# Any double glazing/window know-alls?



## helston90 (10 Feb 2021)

The windows in my new house were all replaced in 2007 and appear to be in quite good nick. 

I noticed that, from the outside, the windows have sealant along the top and the two sides only - not along the bottom. 

This is replicated on all windows, suggesting that it was done on purpose - but I would have thought they'd need sealing all the way around?

I don't want to go around chucking sealant in and then causing the windows to steam or something silly. 

I have been looking for air ingress during this cold snap as it's a large, slightly chilly, bungalow.
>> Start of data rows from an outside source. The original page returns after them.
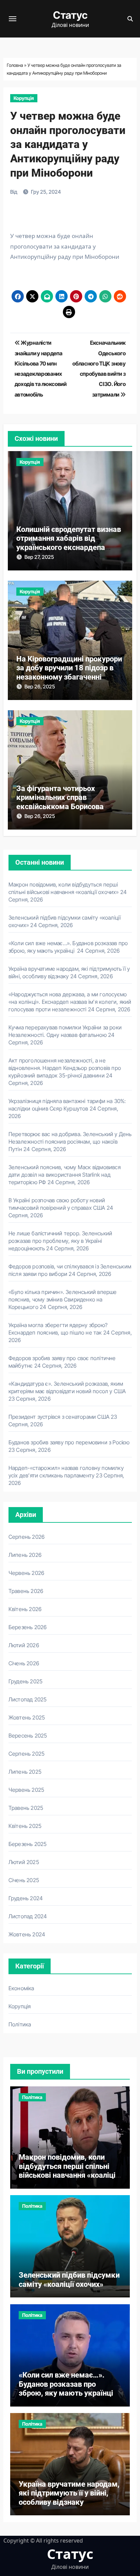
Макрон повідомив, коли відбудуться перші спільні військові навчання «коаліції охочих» (68, 2170)
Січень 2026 (23, 1663)
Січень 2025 (23, 1880)
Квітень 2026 (24, 1609)
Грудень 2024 (25, 1898)
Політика (19, 2024)
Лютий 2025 (23, 1862)
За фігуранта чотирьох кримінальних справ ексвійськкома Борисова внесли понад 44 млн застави (67, 802)
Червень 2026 (26, 1572)
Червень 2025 (26, 1789)
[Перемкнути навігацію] (12, 18)
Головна (15, 65)
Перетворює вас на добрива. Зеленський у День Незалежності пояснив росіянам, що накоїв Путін (70, 1141)
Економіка (21, 1988)
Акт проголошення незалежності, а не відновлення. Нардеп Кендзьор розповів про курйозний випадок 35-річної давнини (64, 1068)
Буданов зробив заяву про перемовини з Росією (69, 1442)
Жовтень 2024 (26, 1934)
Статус (70, 15)
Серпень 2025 (26, 1753)
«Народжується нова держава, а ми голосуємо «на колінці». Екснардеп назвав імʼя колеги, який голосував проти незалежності (70, 1002)
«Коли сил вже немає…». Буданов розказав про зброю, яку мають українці (67, 2384)
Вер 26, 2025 (39, 686)
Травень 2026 (25, 1591)
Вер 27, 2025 (39, 557)
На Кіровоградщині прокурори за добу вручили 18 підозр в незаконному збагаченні (69, 668)
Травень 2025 (25, 1807)
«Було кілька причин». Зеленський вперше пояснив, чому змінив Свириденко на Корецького (62, 1299)
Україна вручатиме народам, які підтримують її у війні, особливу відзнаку (69, 2493)
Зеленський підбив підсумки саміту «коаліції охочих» (69, 2279)
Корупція (24, 98)
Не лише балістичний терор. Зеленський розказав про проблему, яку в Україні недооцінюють (60, 1241)
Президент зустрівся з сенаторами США (58, 1416)
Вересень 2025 (27, 1735)
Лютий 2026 (23, 1645)
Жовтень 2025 (26, 1717)
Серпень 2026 (26, 1536)
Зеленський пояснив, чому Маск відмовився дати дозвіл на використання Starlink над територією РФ (64, 1175)
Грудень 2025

A virtual penny for your thoughts?


----------



## jowwy (10 Feb 2021)

helston90 said:


> The windows in my new house were all replaced in 2007 and appear to be in quite good nick.
> 
> I noticed that, from the outside, the windows have sealant along the top and the two sides only - not along the bottom.
> 
> ...


the bottom is probably sealed on the underside to the sloping/flat window sill and the window sill would be screwed/cemented to the brickwork

you can hopefully see on this picture that the window sits on the sill to create the bottom seal and then the use sealant around the edges to seal to the walls


----------



## Phaeton (10 Feb 2021)

If it ain't leaking don't try to fix what isn't broke


----------



## JhnBssll (10 Feb 2021)

As has been said, the frame is sealed against the sill when it's installed, there won't necessarily be any visible sealant there. The mastic around the edges is only really an external seal too - there's normally a 5-10mm gap between frame and wall which is sealed with expanding foam all the way around behind the mastic to make them airtight and reduce noise ingress from outside.


----------



## snorri (10 Feb 2021)

helston90 said:


> I have been looking for air ingress during this cold snap as it's a large, slightly chilly, bungalow.
> A virtual penny for your thoughts?


IME it's the rubber seals on the hinged window frames that fail first, running your hand around the inside of the frame on a cold and windy night usually reveals the weak points.


----------



## helston90 (11 Feb 2021)

Thanks all, it does look very much like you've all described with the frame being sealed but just being out of sight.

I have had the josticks out once or twice tracing drafts and the rubber seals all seem ok. I'll go back to trying to source some good value loft insulation instead


----------